The common-law doctrine of fair comment was also premised on such an observation. Where the reader knew or was told the factual foundation for a comment and could therefore independently judge whether the comment was reasonable, a defendant’s unreasonable comment was held to defame “ ‘himself rather than the subject of his remarks. ’ ” Hill, Defamation and Privacy Under the First Amendment, 76 Colum. L. Rev. 1205, 1229 (1976) (quoting Popham v. Pickbimi, 7 H. & N. 891, 898, 158 Eng. Rep. 730, 733 (Ex. 1862) (Wilde, B.)). “As Thomas Jefferson observed in his first Inaugural Address . . . error of opinion need not and ought not be corrected by the courts ‘where reason is left free to combat it.'" Potomac, supra, at 1288-1289, quoting Thomas Jefferson’s first Inaugural Address (The Complete Jefferson 385 (S. Padover ed. 1943)).

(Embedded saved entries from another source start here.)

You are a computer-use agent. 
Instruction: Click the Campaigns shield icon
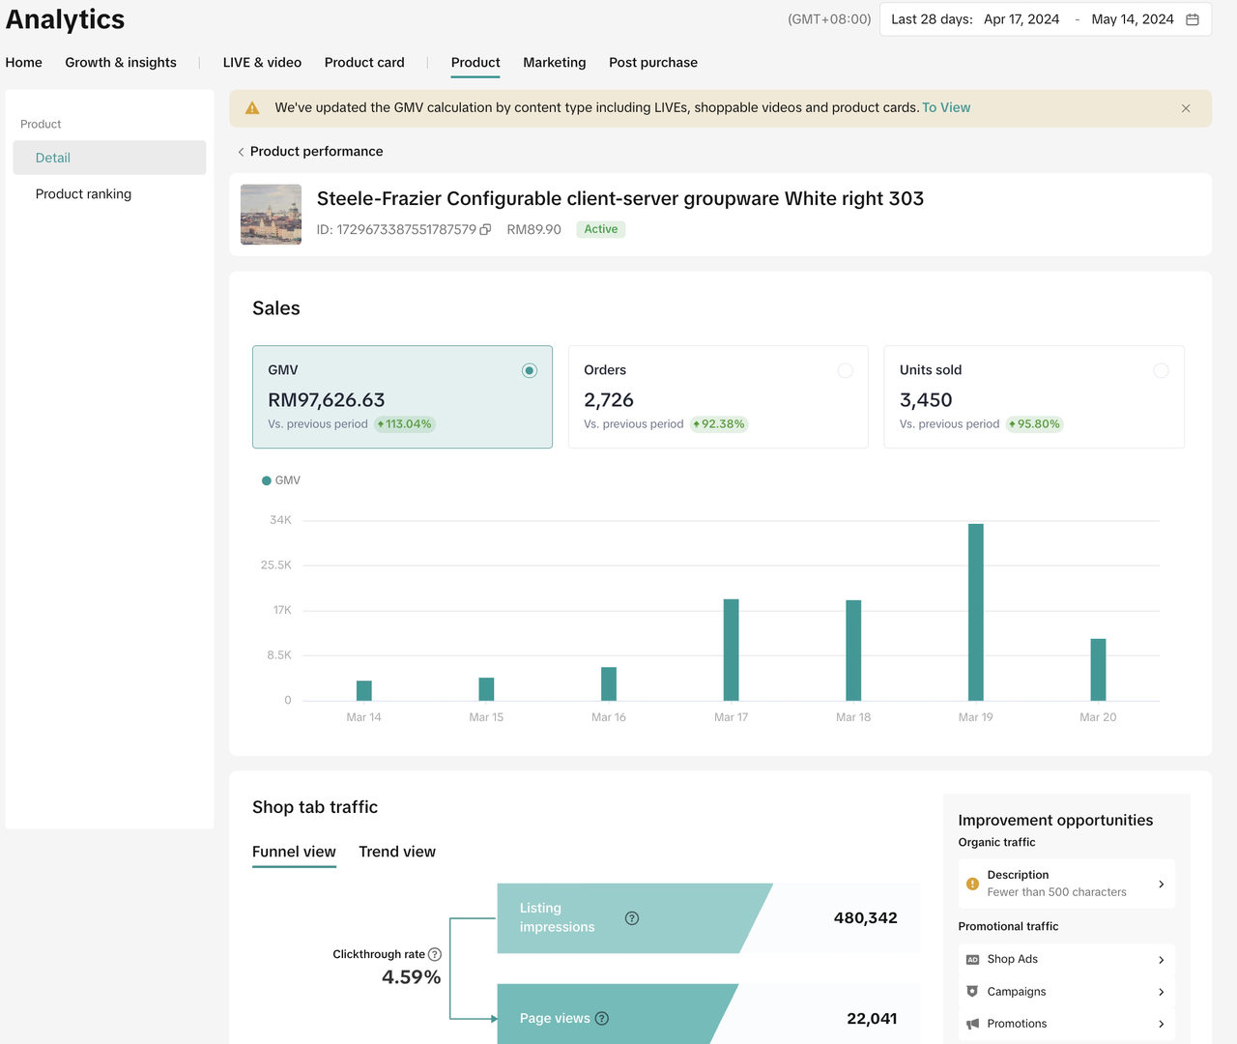click(972, 992)
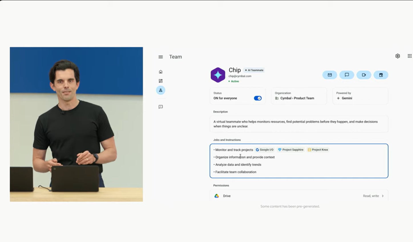Open the navigation hamburger menu
Viewport: 413px width, 242px height.
160,57
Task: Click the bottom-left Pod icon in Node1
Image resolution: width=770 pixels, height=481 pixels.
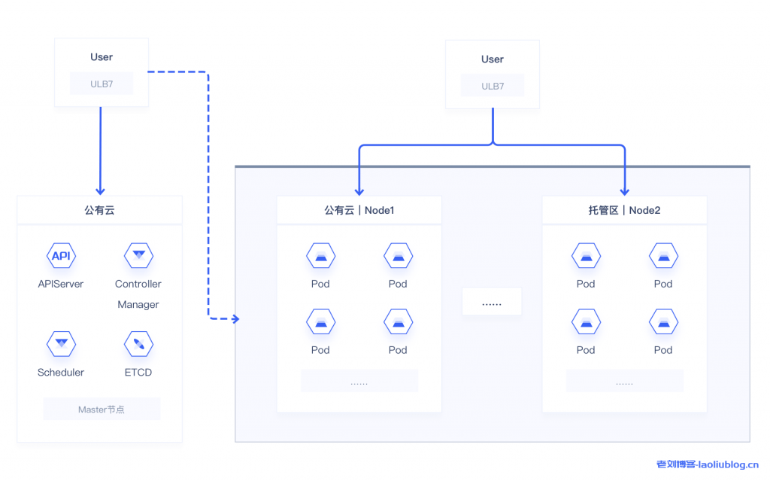Action: (x=320, y=322)
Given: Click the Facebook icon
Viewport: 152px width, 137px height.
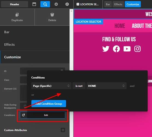Looking at the screenshot, I should (x=116, y=49).
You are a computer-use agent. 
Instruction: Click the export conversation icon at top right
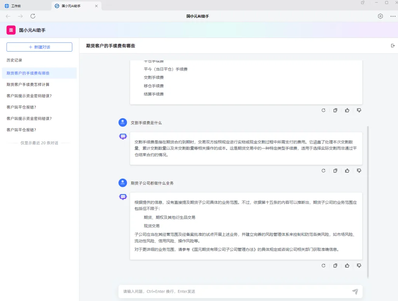pyautogui.click(x=392, y=46)
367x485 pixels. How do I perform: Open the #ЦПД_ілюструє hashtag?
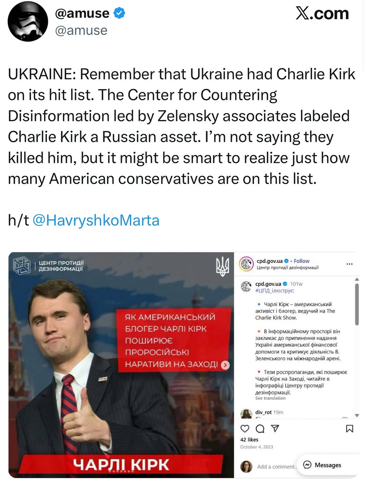click(274, 290)
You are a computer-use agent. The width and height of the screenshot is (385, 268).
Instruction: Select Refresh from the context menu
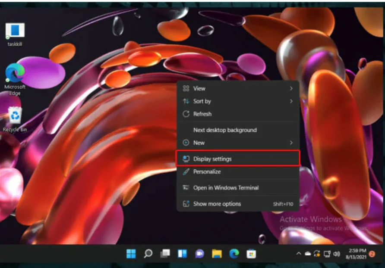pos(203,114)
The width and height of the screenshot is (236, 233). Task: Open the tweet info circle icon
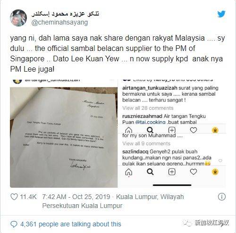(x=222, y=197)
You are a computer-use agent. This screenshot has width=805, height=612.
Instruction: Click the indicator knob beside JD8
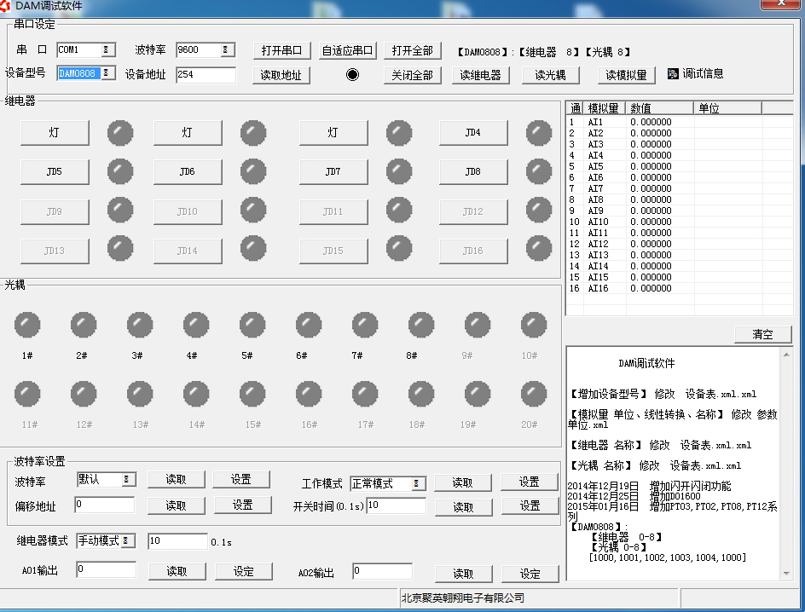[538, 171]
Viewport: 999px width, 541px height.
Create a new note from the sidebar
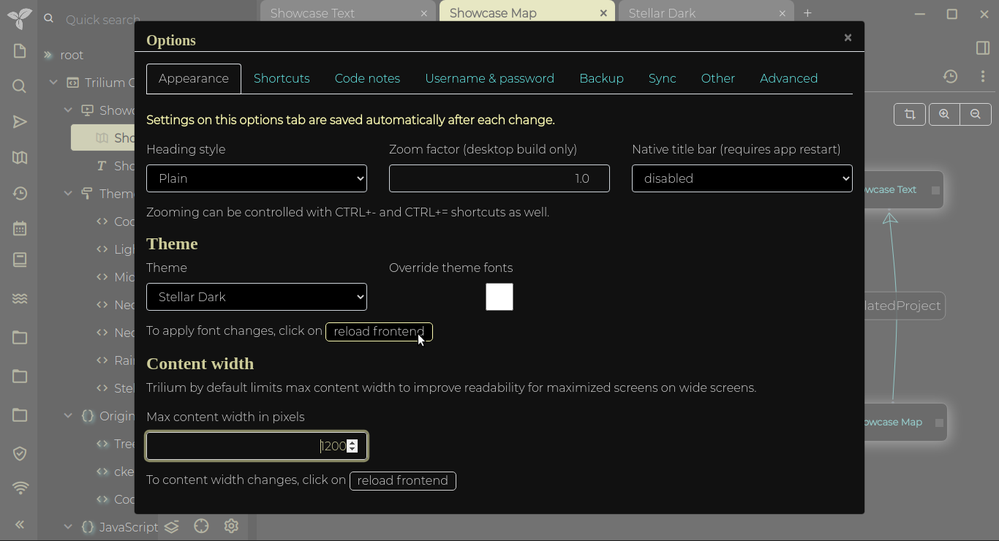[x=19, y=50]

The readers of Diadiun’s column would also have been alerted to regard any implicit claim of impartiality by Diadiun with skepticism because Diadiun’s newspaper is published in the county in which Mentor High School — home to the team that was allegedly mauled at the wrestling meet — is located. Where readers know that an author represents one side in a controversy, they are properly warned to expect that the opinions expressed may rest on passion rather than factual foundation. See, e. g., Potomac Valve & Fitting Inc. v. Crawford Fitting Co., 829 F. 2d, at 1290 (explaining that the contents of a company’s newsletter would be understood as reflecting the professional interests of the company rather than as “a dispassionate and impartial assessment” of a test of a competitor’s product); Information Control Corp. v. Genesis One Computer Corp., 611 F. 2d 781, 784 (CA9 1980) (recognizing that statements in the early weeks of litigation by one side about the other were likely to include unsubstantiated charges, but that these “are highly unlikely to be understood by their audience as statements of fact”).

 Milkovich does not challenge the accuracy of any of Diadiun’s stated premises. Nor does he complain or proffer proof that Diadiun had not, in fact, concluded from the stated premises that Milkovich must have lied in court. There is, therefore, no call to consider under what circumstances *34an insincere speculation would constitute a false and defamatory statement under Philadelphia Newspapers, Inc. v. Hepps, 475 U. S. 767 (1986). However, I would think that documentary or eyewitness testimony that the speaker did not believe his own professed opinion would be required before a court would be permitted to decide that there was sufficient evidence to find that the statement was false and submit the question to a jury. Without such objective evidence, a jury’s judgment might be too influenced by its view of what was said. As we have long recognized, a jury “is unlikely to be neutral with respect to the content of speech and holds a real danger of becoming an instrument for the suppression of those ‘vehement, caustic, and sometimes unpleasantly sharp attacks,’. . . which must be protected if the guarantees of the First and Fourteenth Amendments are to prevail.” Monitor Patriot Co. v. Roy, 401 U. S. 265, 277 (1971) (quoting New York Times, 376 U. S., at 270). See also Bose Corp. v. Consumers Union of United States, Inc., 466 U. S. 485, 510-511, and n. 29 (1984) (discussing the risks of submitting various questions to juries where freedom of speech is at stake); Gertz, 418 U. S., at 349 (expressing concern about juries punishing unpopular opinion rather than compensating individuals for injuries sustained by the publication of a false fact); R. Smolla, Law of Defamation §§ 6.05(3)(a)-(c) (1990); Zimmerman, 18 U. C. D. L. Rev., at 430.